Image credit: Shutterstock
Entrepreneur Staff
Former Staff, Entrepreneur India
3 min read

You're reading Entrepreneur India, an international franchise of Entrepreneur Media.

With Flipkart marching ahead of competition to snatch Jabong via its fashion portal Myntra this week, the hustle in the ecommerce space has just got bigger with Amazon launching its much awaited Prime membership programme.

Anil Kumar, Founder and CEO, RedSeer Consulting, spoke to Entrepreneur explaining the impact of the changing dynamics of the e-tailing space and its impact on the consumer.

According to Anil there exists a space for more than one e-tailer  in the Indian market as all of them have a different value proposition to offer and they have space for themselves. Talking about the ongoing deal frenzy in the market, Anil said, “A lot of these companies that are being acquired did not have any future on an independent basis. Consolidation will definitely happen and this is just the beginning,” he said.

Anil said that internally a lot of the funded companies are under a lot of pressure to showcase at least gross margin profit. Hence they would have to chart paths wherein break-even could be achieved faster, he said. 

While Snapdeal has got into the service model , Jabong is going to be a high profit margin-booster for Flipkart as fashion is a high margin business category, he said

Is there a funding slowdown? Maybe not!

RedSeer is a research and advisory firm launched in 2009. Headquartered in Bangalore, RedSeer caters into market facing, research based consulting engagements with over 150 clients. The company works across multiple verticals with expertise in the e-commerce space.

When companies like Flipkart are seeing see-sawing valuations and the industry in general is in the middle of a slowdown in funds, Anil called the whole phenomena a “media hype”.

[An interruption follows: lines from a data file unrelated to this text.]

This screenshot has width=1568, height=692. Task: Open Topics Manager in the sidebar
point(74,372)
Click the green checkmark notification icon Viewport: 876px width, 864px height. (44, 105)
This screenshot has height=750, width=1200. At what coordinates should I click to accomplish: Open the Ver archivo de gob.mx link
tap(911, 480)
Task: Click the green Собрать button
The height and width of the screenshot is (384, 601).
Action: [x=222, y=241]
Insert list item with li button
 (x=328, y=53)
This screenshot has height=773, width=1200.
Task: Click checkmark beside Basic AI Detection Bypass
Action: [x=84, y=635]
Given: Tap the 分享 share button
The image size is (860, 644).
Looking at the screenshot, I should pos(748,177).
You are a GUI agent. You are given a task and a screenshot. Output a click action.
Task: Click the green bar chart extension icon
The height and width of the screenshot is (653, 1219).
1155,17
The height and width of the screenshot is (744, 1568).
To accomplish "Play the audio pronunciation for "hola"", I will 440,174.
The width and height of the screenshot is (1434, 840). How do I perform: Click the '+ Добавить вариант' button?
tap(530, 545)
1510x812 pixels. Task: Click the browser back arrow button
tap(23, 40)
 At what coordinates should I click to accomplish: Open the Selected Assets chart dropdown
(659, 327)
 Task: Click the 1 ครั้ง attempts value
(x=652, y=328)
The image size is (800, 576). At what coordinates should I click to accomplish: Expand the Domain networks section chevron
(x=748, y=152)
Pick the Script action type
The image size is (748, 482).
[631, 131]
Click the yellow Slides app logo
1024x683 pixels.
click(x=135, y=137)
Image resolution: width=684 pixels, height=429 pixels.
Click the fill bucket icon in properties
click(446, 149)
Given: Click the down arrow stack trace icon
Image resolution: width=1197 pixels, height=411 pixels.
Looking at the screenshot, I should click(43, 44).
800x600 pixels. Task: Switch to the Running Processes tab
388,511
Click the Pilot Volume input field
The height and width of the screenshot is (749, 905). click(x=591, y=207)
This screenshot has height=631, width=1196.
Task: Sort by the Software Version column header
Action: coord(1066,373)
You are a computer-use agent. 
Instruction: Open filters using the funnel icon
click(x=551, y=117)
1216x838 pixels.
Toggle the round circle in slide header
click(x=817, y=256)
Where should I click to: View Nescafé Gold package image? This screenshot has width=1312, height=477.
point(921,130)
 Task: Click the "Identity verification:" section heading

“If you compare amount-to-amount, I know that the funding has come down, as last year there were two to three very big deals. If you minus that particular impact, there is not much of a slowdown. If you see, the Series –A funding that hasn’t come down much.  That has remained similar,” he said.

Anil said it’s a natural cycle for funds to invest and then step back to access the performance of the company and then move forward.

Decoding Indian consumer psyche

According to Anil, the biggest challenge for Indian e-tailers is that “Indian customers do not have loyalty,” unlike in the U.S.  where consumers are loyal to some of the big brands like Uber, Amazon and other brick and mortar brands.  Indian consumers have the tendency to tilt to the site which offers a bigger discount and not worship a single brand.

However, according to him one can expect loyalty from 40%-50% of the customers by providing them with seamless shopping experience.   Anil gave examples of subscription models offered by Netflix and Amazon Prime which provide seamless experience.